Plant mixes mystical and music
Ex-Led Zeppelin frontman melds a range of sounds

Chicago Tribune
Bob Gendron, Special to the Tribune
Jul 11, 2005

ROCK REVIEW
Robert Plant emerged onstage under cover of darkness, his shadowy figure camouflaged by plumes of incense.

With half of his Strange Sensation quintet slapping hand drums, the former Led Zeppelin frontman began a 100-minute set with an earthy “No Quarter” that could have passed for a tribal chant emanating from the Saharan outback.

The spiritual overhaul of the rippling jazz-rock fusion song marks the latest in an ongoing series of transitions for Plant, who, after spending the ’80s crafting diversified music and the bulk of the ’90s reliving past glories, recently delved back into the mystical by melding exotic world sounds with their Western descendants. Saturday night at Auditorium Theatre, he played the role of a mighty rearranger and blended electronic ambience, Moroccan rhythms, Malian grooves, Indian ragas and English folk with biting hard rock and weeping blues.
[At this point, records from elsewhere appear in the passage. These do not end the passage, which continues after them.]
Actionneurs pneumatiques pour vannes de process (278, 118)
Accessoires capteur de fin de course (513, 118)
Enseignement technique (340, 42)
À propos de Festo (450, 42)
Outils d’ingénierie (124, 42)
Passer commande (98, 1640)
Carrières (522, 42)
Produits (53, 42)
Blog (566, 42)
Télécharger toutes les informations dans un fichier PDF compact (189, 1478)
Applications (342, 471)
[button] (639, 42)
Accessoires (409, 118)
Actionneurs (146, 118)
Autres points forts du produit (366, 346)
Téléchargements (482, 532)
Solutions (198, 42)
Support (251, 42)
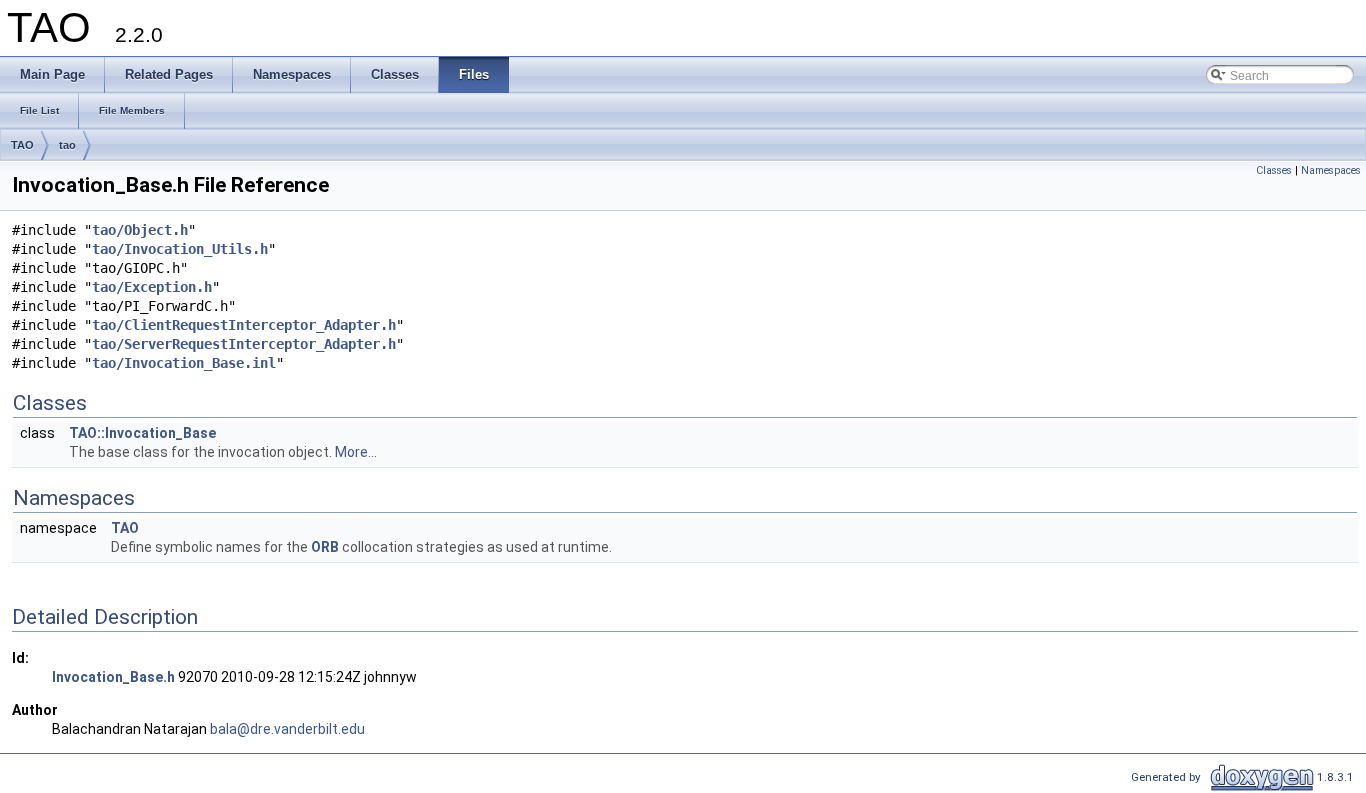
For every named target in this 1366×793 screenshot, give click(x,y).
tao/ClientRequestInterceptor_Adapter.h (244, 325)
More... (356, 452)
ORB (325, 547)
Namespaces (1331, 170)
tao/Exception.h (152, 287)
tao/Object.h (140, 230)
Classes (1274, 170)
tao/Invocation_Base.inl (184, 363)
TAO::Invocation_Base (142, 433)
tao (67, 145)
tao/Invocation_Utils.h (180, 249)
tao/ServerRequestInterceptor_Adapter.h (244, 344)
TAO (22, 145)
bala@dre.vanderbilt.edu (287, 729)
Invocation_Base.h (113, 677)
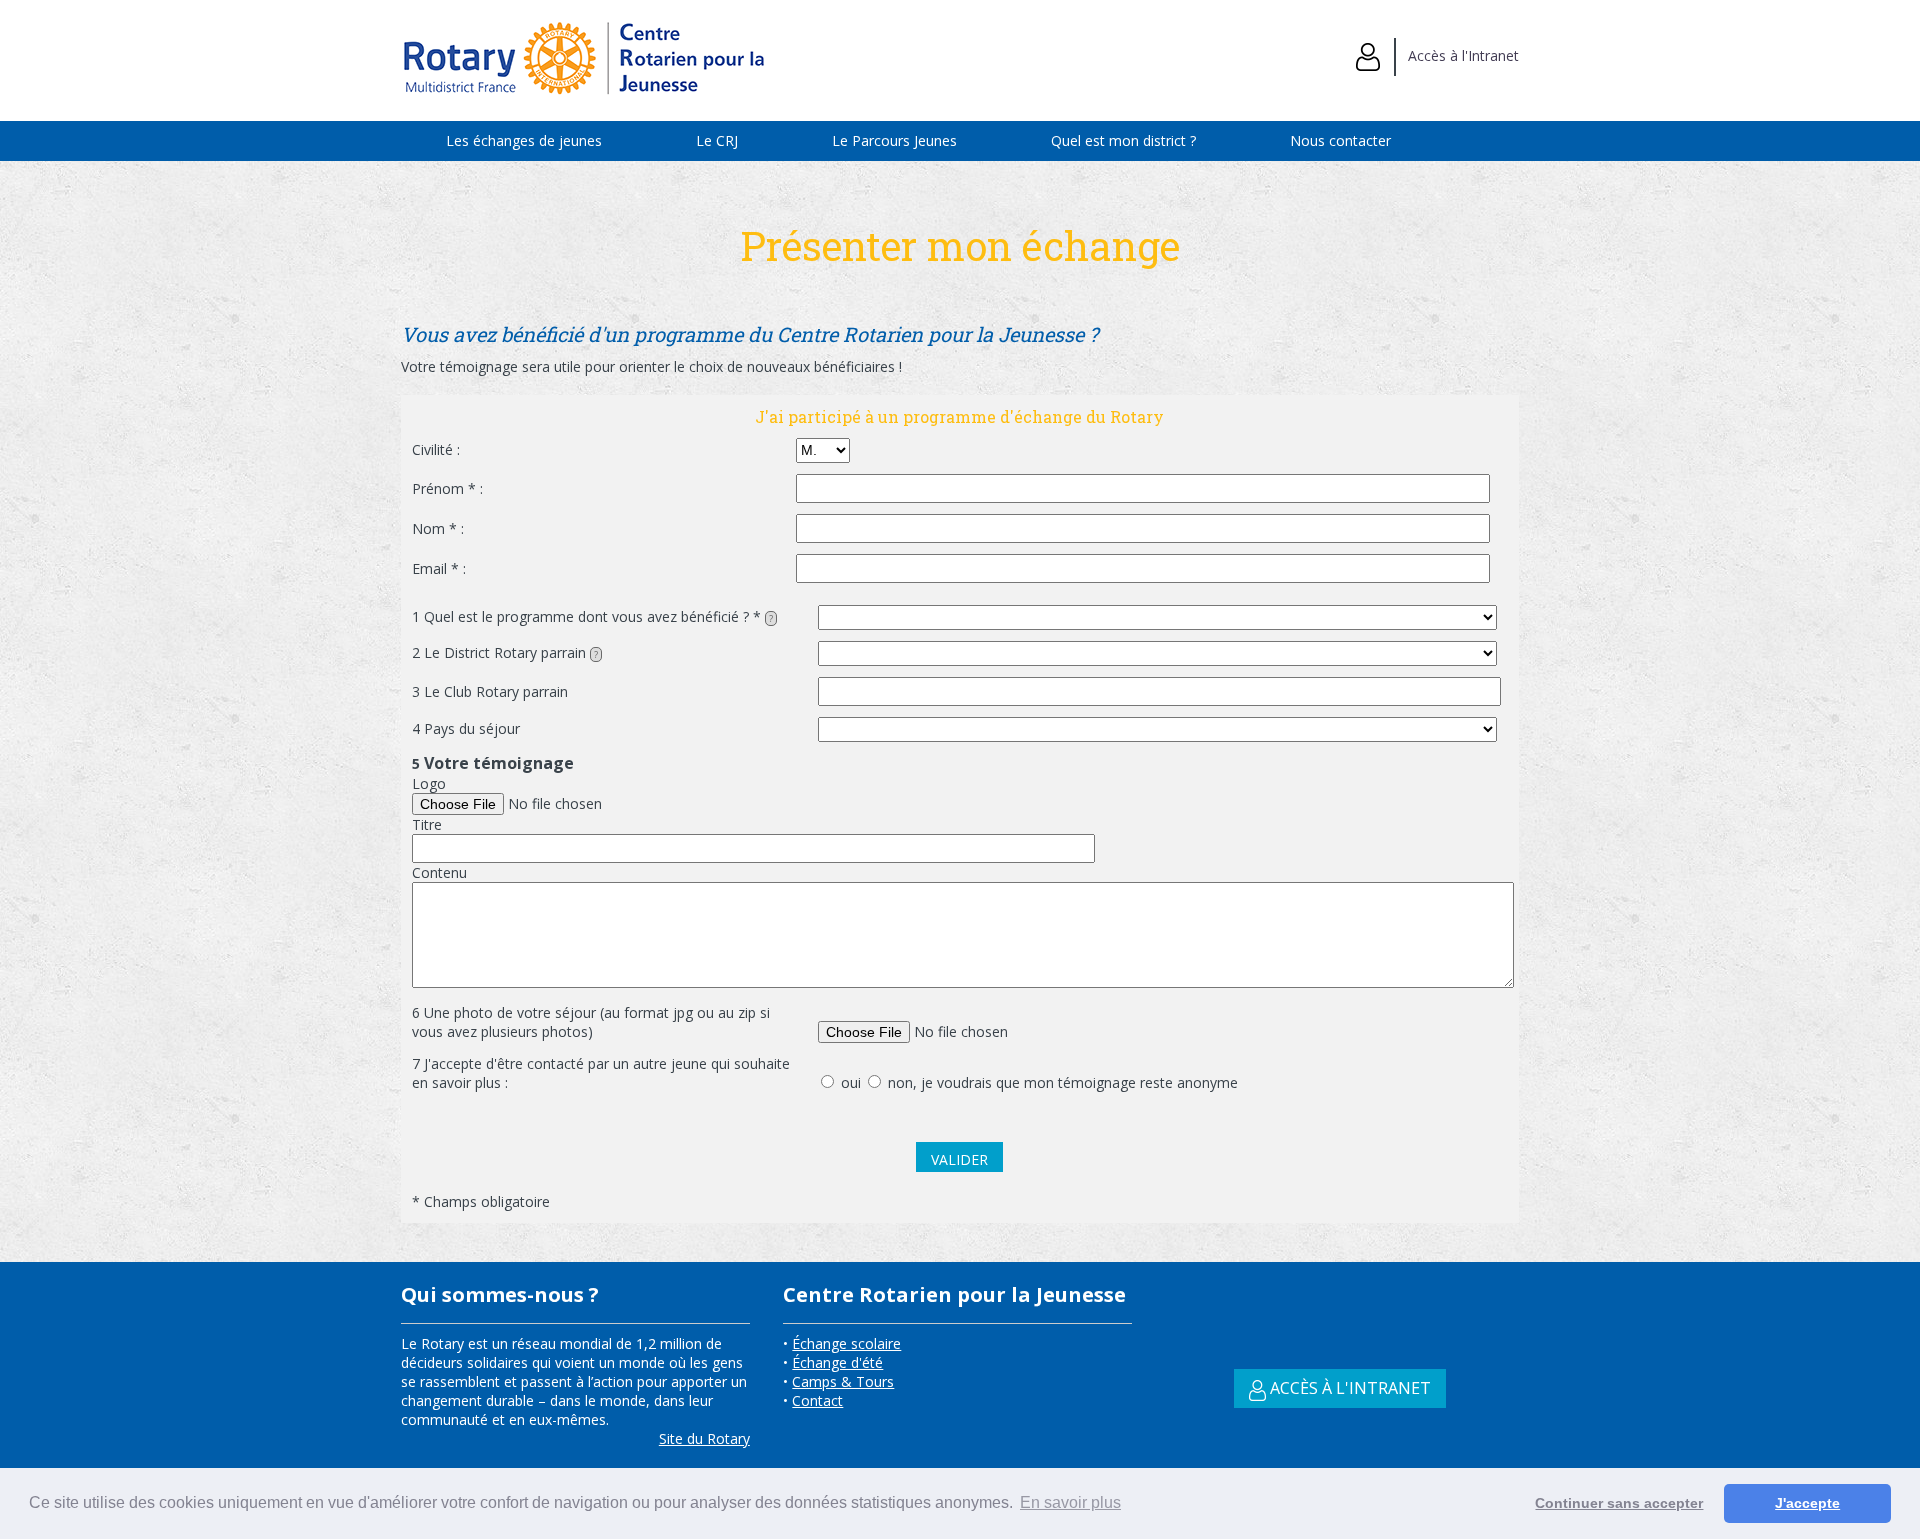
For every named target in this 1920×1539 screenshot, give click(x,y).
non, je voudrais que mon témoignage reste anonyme (1061, 1082)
At 56, Plant is no longer the bare-chested Dionysian sex symbol he was in the ’70s, but still receives the adoration befitting a rock god. The sold-out crowd worshiped his every move, and the trim Tall Cool One didn’t shy away. He thrust his pelvis, twirled microphone cords and knocked stands to the ground. He was careful to lean in the path of ventilation that majestically blew his golden curly hair over his shoulders, and communicated with playful banter.

He could have coasted on charm, but Plant’s greatest asset remains his expressively dynamic voice. Although age now prevents him from reaching upper-register highs, his banshee wails, prolonged moans and honeydripper soul boiled with carnal suggestiveness. He performed “Black Dog” at half the original’s tempo, engaging in a tug-of-war with guitarist Skin Tyson over the direction of the tumbling progression. Accompanied by acoustic guitar, mandolin, maracas and stand-up bass, Plant lay in the high grass for “That’s the Way” and brought “Hey Hey What Can I Do” on home using straw tones and intoxicating melodies that cast the country shuffle as a railroad box-car lament.Even when the experimentation failed, Plant’s modern forays into multiethnic soundscapes were rewarding. The Strange Sensation met the singer’s redemptive moods and restless vibes head-on with scampering boogies, ancient percussion, enchanting textures and pearly psychedelia. Refusing to settle for rote nostalgia, the Chicago-bound “When the Levee Breaks” was refashioned as a stomping desert blues, the band howling in harmony like a pack of wolves at the moon. Excessive mysteriousness occasionally muddled the message. An uneven pace trampled underfoot a cover of Bonnie Dobson’s protesting “Morning Dew,” while bongos and “Heartbreaker” proved a mismatch.

Before closing, Plant acknowledged the hometown greats who inspired him. He noted how he felt privileged to meet up hours earlier with Otis Clay at the Old Town School’s Folk & Roots Festival and framed the encore with a few bars from Muddy Waters, declaring that “those sounds that came out of Chess studios in Chicago brought me here.”